● **PROBLEMS TO WORK ON**:
1. Reproduce, word for word, the part of the former NFL player's essay that begins with the words containing "I took Vioxx" and ends with "attack or stroke.)".
2. According to the former NFL player's essay, at what age was the writer diagnosed with arthritis?
##### PAGE TEXT #####
Former NFL star: Why isn’t marijuana an option for professional football players?

Former NFL star: Why isn’t marijuana an option for professional football players?

Former NFL star:Why isn’t marijuana an option for professional football players?

Why isn’t marijuana an option for professional football players?For the typical American going to work every day, the demands of your job probably don’t include your daily dose of pain medications which are administered by your employer. Imagine being an employee at General Motors or Chase Bank and being forced to see your “company doctor” for all ailments and being prescribed addictive pain medications. Now what if that same job resulted in daily injuries, most of which would be considered debilitating for the general population?

Well this was the reality for me and countless other NFL players.

 After my third football-related knee surgery, doctors diagnosed me with arthritis at 24 years old. I went on to have a total of nine surgeries as a result of football injuries and my current ailments include nerve damage, a needed knee replacement and a host of other physical diagnoses that I won’t mention.

Oh yeah, if you saw me today, I’m a 37-year-old who feels great most of the time and I definitely appear to be in impeccable shape. I’ll be the first to say that pro athletes don’t need any sympathy, as we choose to play the sports we love and so we should bear the consequences that come along with it.

But the sad reality is, when you’re a young aspiring athlete and your team doctor tells you that something will help you recover, most 22-year-olds don’t break out the medical journals to understand the side effects. Actually, most people in general trust their medical professionals, especially when they are as elite as NFL medical staff, who usually carry the highest accolades in their field.

“If you ask me, pushing addictive pain meds on young pro athletes should be criminal.”

The reality is that I worked with countless medical staff members who provided toxic pain-management drugs for me to control my injuries and quickly reduce my swelling in an effort to minimize recovery time. I even witnessed coaches publicly embarrass people in front of the team if you didn’t get a shot or pop pills in order to play on Sunday, and even practice.

I took Vioxx (a pain killer that was later banned and removed from distribution over safety concerns) sometimes daily for years as prescribed by my team doctors and trainers as an anti-inflammatory pain reliever. When Vioxx was banned, we were prescribed Indocin and other pain medications and were given Toradol shots. (Both Indocin and Toradol remain on the market but with warnings about serious side effects including the risk of heart attack or stroke.)

I didn’t realize until after my retirement that Vioxx had been banned and that Merck agreed to a $4.85 billion settlement over the drug. This Merck settlement realization caused me to review lawsuits and reports on the side effects of drugs like Vioxx, Indocin and Toradol, which I used before, during and after games as well as for general injury maintenance in order to practice. Unfortunately my revelations were too little, too late when I already had years of daily prescription use under my belt during my five-year NFL career. Fast forward, I’m nine years out of the league and I’m starting to pay the price. After finding a tumor in my thyroid and battling through a few other health concerns, I can’t help but think back to at all those toxic meds and shots that I took for years.
##### RAW DATA #####
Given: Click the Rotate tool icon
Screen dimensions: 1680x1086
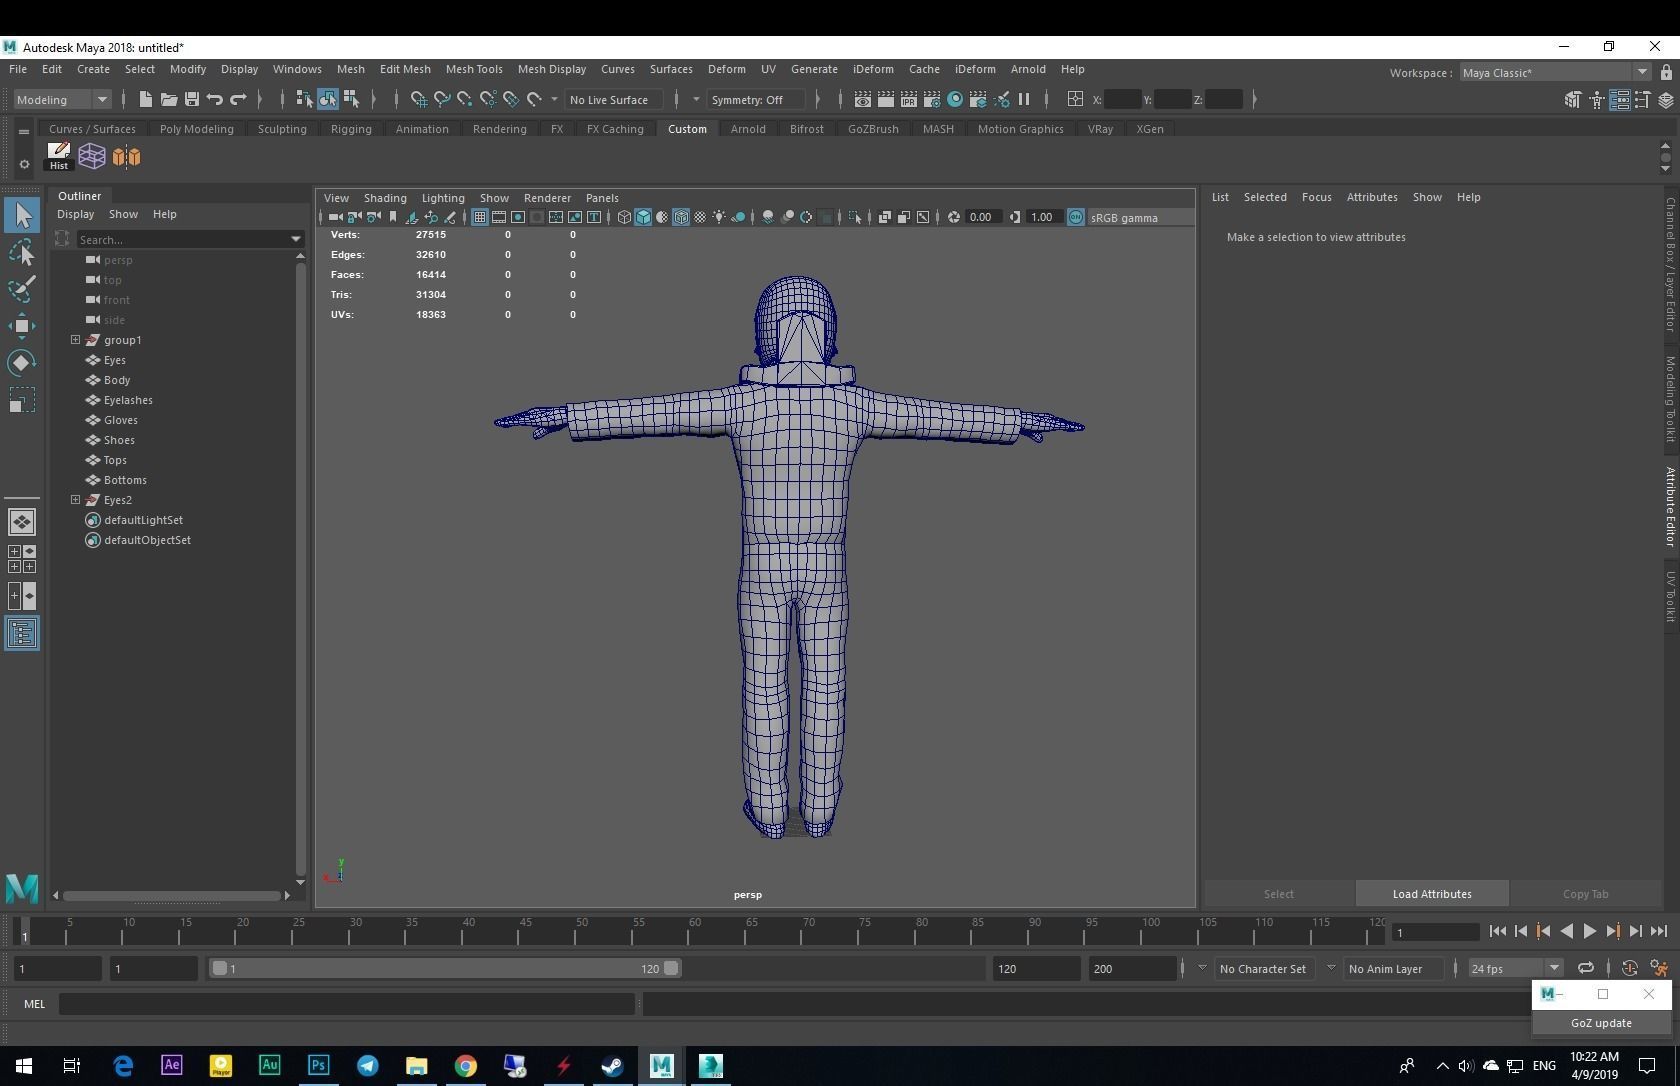Looking at the screenshot, I should coord(22,363).
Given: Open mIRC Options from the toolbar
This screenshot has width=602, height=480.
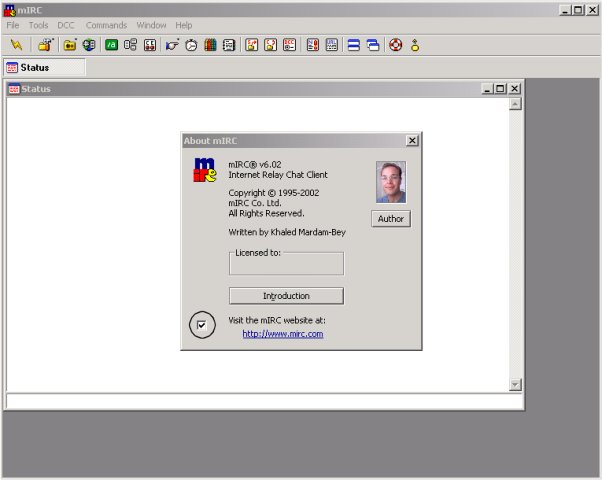Looking at the screenshot, I should coord(45,45).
#####
● **PROBLEM SOLUTIONS**:
1.
I took Vioxx (a pain killer that was later banned and removed from distribution over safety concerns) sometimes daily for years as prescribed by my team doctors and trainers as an anti-inflammatory pain reliever. When Vioxx was banned, we were prescribed Indocin and other pain medications and were given Toradol shots. (Both Indocin and Toradol remain on the market but with warnings about serious side effects including the risk of heart attack or stroke.)

2. At 24 years old, after the writer's third football-related knee surgery.